New paper highlights huge marriage gap between social classes
60 pc of upper professional workers are married but less than a third of unskilled workers
Except for Christmas Day, Valentine’s Day is the most popular date for couples to get engaged.
But many couples in Northern Ireland are just too poor to tie the knot, according to a new report by The Iona Institute.
Entitled ‘Mind the Gap: Marriage and Family by Social Class in Northern Ireland’, the report shows that for many of the more socially disadvantaged in Northern Ireland the dream of walking down the aisle will never become a reality.
The figures, derived from the Northern Ireland Statistics and Research Agency (NISRA) show that 60.7% of upper professional workers (‘Social Class A’) aged 18-49 are married, compared with just 32.7% of unskilled or elementary workers (‘Social Class I’).
Workers in professional occupations are almost twice as likely as unskilled workers to be married.
The huge discrepancy indicates that there are formidable social impediments to marrying if you are from a socially disadvantaged group. The report also shows that with one exception (plant and machine operatives (‘Social Class H’), the likelihood of being married becomes progressively less as we move down the social scale.
Commenting on the figures, Tracy Harkin of the Iona Institute said: “These impediments need to be fully explored and, where possible, removed. Anyone who believes in the importance of marriage should be deeply concerned about these figures. Why is it that the better off a person is, the more likely they are to be married, and the less well-off they are, the less likely they are to be married? Social disadvantage clearly diminishes a person’s chances of marrying and not marrying in turn increases the odds of remaining socially disadvantaged. It is a vicious circle and it is one that obviously affects children as well.

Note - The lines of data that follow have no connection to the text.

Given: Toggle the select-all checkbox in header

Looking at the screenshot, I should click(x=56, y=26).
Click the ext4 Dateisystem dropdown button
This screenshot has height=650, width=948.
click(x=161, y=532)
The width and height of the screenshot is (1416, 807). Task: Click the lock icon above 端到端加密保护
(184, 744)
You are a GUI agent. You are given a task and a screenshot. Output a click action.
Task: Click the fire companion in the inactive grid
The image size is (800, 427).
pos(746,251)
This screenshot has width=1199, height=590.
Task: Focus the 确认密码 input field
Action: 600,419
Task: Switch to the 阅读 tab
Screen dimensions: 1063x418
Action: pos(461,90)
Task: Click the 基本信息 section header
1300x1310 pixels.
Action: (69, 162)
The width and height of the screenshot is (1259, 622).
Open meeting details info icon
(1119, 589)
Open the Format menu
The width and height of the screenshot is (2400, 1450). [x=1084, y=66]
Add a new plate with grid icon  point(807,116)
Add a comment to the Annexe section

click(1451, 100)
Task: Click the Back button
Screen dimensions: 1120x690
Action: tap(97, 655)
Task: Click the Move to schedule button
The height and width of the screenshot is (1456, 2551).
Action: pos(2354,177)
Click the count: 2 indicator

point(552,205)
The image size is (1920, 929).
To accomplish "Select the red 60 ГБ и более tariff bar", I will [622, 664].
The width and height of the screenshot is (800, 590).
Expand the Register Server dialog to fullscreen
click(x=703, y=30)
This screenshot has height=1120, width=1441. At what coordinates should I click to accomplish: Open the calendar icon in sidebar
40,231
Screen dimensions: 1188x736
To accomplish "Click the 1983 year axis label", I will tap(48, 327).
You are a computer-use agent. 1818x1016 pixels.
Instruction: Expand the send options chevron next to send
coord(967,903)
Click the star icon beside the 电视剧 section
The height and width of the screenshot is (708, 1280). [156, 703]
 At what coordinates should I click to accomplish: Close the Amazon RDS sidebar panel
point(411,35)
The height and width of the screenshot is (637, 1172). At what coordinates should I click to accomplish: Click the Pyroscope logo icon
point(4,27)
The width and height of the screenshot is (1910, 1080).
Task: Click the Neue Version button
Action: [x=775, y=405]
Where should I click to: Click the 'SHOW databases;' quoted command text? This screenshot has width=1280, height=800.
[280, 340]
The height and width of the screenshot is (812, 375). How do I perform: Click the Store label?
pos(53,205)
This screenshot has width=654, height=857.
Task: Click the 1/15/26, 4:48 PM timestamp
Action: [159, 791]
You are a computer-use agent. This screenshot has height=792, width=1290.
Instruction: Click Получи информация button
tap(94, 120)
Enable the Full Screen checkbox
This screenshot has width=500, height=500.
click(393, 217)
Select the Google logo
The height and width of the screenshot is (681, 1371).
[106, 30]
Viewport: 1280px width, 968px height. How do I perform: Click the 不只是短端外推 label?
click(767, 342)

“A US study* by one of that country’s most esteemed social scientists has shown that if Americans married at the same rate as in 1970, rates of poverty in that country would diminish by between 20% and 30%.”
Tracy continued: “A key factor driving down the odds of marrying for those who are most socially disadvantaged is poorly paid insecure jobs. People are less likely to marry if they feel financially insecure. There are also disincentives to marry built into the social welfare system. It can be more financially advantageous for two people on social welfare to remain single than to marry.
“We ought to be able to agree that the big marriage divide which exists between the social classes is a matter of grave concern, something that must be tackled by our politicians, other policy-makers and opinion-formers.
Tracy Harkin concluded: “This is an issue of justice and of equality and cries out for public debate that will, hopefully, help us all to work to close the marriage gap between the poor and the better off in Northern Ireland”.
* Brooking Institute
Notes to editors
The report entitled “Mind the Gap: Marriage and Family by Social Class in Northern Ireland” by The Iona Institute is attached as a pdf.
The report focuses on the age group 18-49 because this is the age group in which people start their families.
The Iona Institute is a Christian advocacy group and research body.